August at the bluebird house
Last year we began to revitalize the garden design of a Burnt Hills property known as “the bluebird house” and build the habitat capacity by adding native plants. Native plant landscape design takes patience, the plants need a couple years before they really look like what they’re going to. At the bluebird house, we have augmented with a number of edible plants, Brussel Sprouts are visible here in the photo next to the Andropogon gerardii, Big Blue Stem Grass.
Lots of the prairie native plant species are in their full bloom during late July and August, like the Rudbeckia triloba shown here. Eupatorium dubium, Little Joe Pye Weed and Tansy vulgaris, Common Tansy peak through underneath the lush Rudbeckia.
Last year’s Jack-o-Lantern fell off the porch sometime mid-winter and bore the lovely, spontaneous pumpkin patch shown here.
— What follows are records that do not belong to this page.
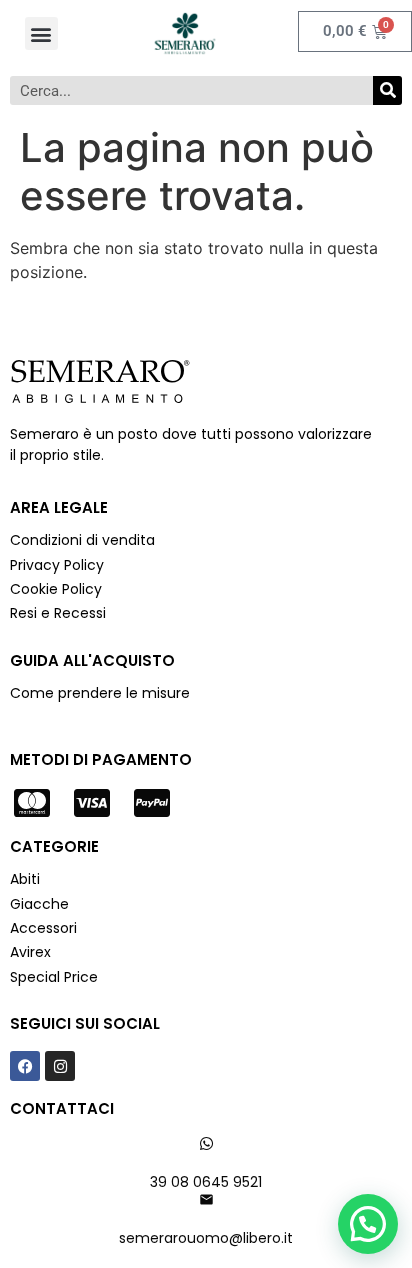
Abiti (25, 879)
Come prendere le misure (100, 693)
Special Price (54, 977)
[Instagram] (60, 1066)
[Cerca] (387, 90)
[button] (41, 33)
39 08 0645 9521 (206, 1182)
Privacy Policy (59, 565)
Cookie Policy (56, 589)
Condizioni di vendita (82, 540)
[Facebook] (25, 1066)
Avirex (30, 952)
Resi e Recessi (58, 613)
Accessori (43, 928)
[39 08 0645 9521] (206, 1143)
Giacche (39, 904)
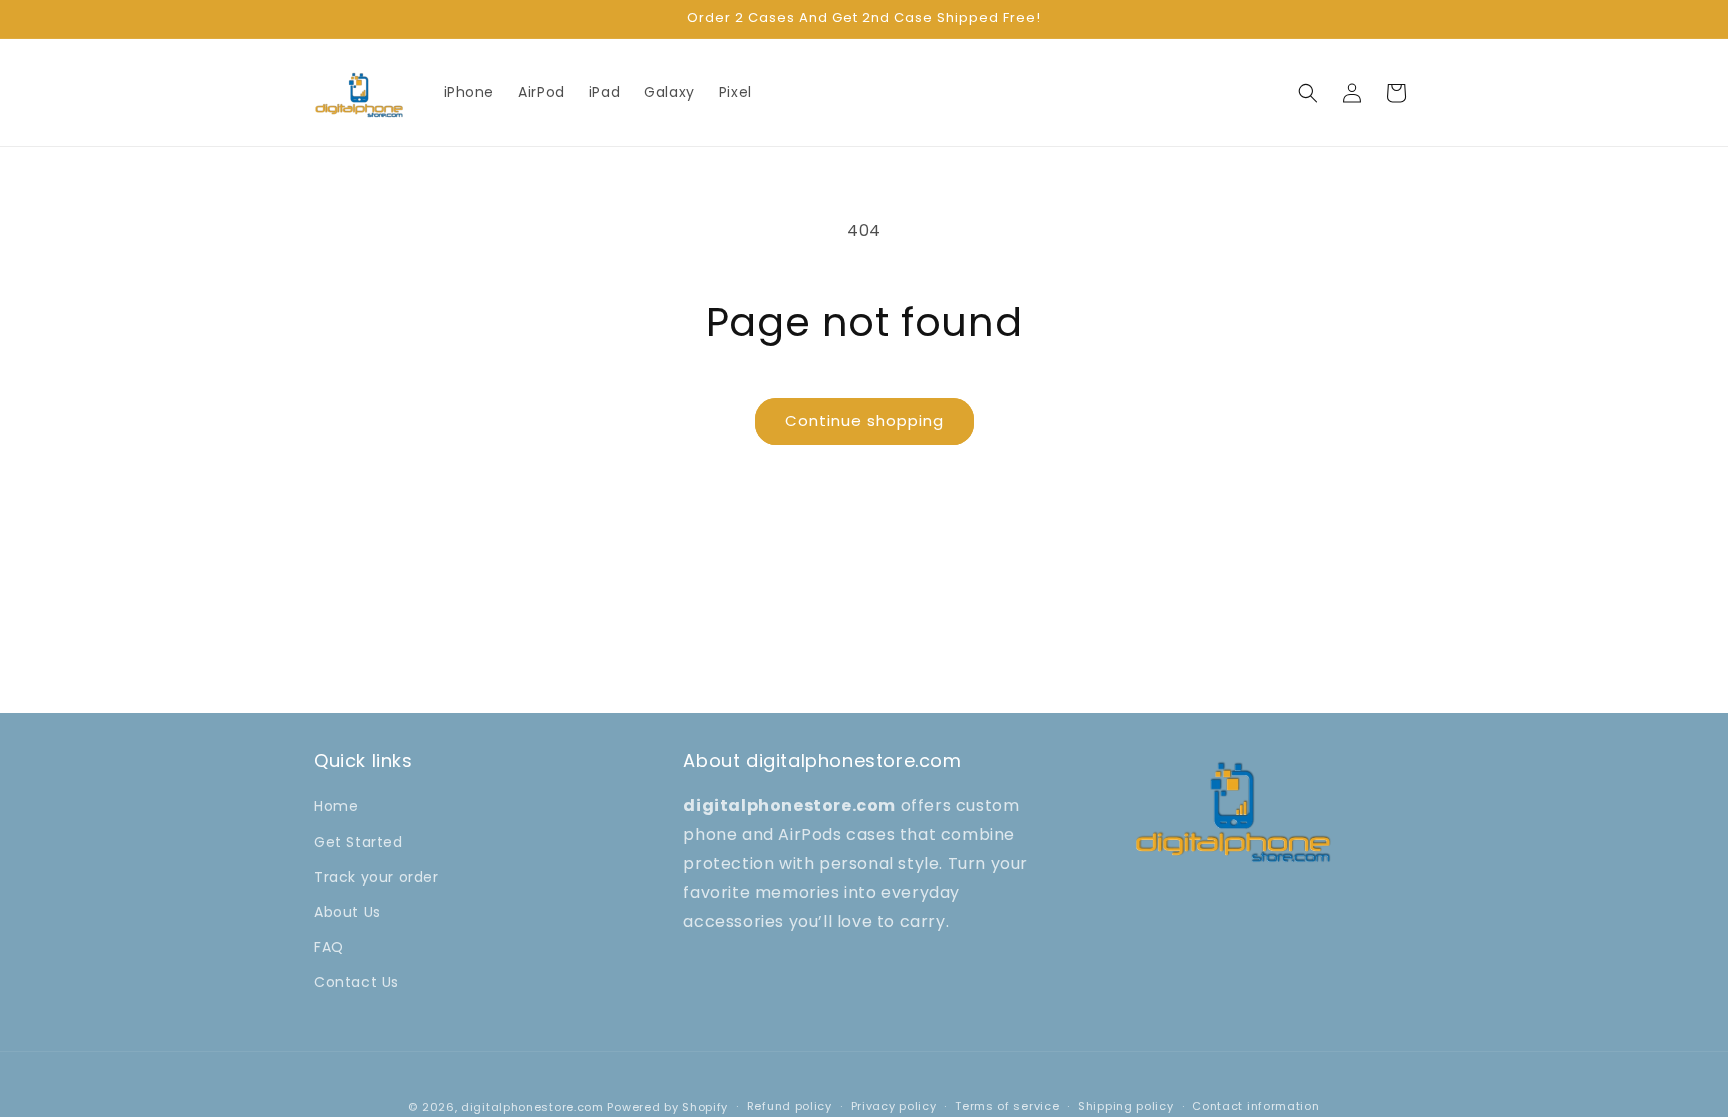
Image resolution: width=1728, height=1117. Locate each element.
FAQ (329, 947)
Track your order (376, 877)
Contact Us (356, 982)
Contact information (1255, 1106)
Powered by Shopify (667, 1107)
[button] (1308, 93)
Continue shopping (864, 420)
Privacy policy (894, 1106)
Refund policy (789, 1106)
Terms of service (1007, 1106)
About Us (347, 912)
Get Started (358, 842)
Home (336, 806)
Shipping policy (1126, 1106)
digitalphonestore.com (532, 1107)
Lots of wonderful native plants are located on this side of the house, which faces the street. Notably, Scutellaria incana, Scullcap puts on a months long display of refined purple-blue habitat flowers, feeding neighborhood butterflies, pollinators and birds profusely. Scullcap is also well known for its medicinal qualities; the higher quality herbal tea operations use Scullcap in blends for its relaxing and healing properties. In between the pumpkin patch there is a healthy native sunflower, a variegated Heliopsis sp.
The late color will continue into next month when these Symphyotrichum novae-anglicae, New England Aster at the right rear come into bloom. Up front there’s the classic Monarch butterfly habitat plant: Asclepias incarnata, Pink Milkweed.
The bluebird house property is located in the heart of Saratoga county, Burnt Hills is rich with beautiful farm lands, wetlands and forests. Prior to World War II, upstate New York was a productive hops growing region, and it seems this part of Saratoga County was an active part of that agricultural niche. (There’s a road in Burnt Hills called, “Hops City Road.”) The climate of our ecosystem is balmy, temperate and well suited to growing hops successfully. Unfortunately, in the mid twentieth century, a mildew epidemic wiped out the hops economy here, but pockets of hops farms and orchards are being revived, and given the miles between the relative farms they are not able to inoculate each other in the same windblown way; the distance brings safety. We plan to plant some hops vines late this August at the bluebird house; native hops are a larval host to many of our butterfly species. And, at some point the homeowners will be able to produce a, “Bluebird House Lager,” or some other homebrewed specialty beer.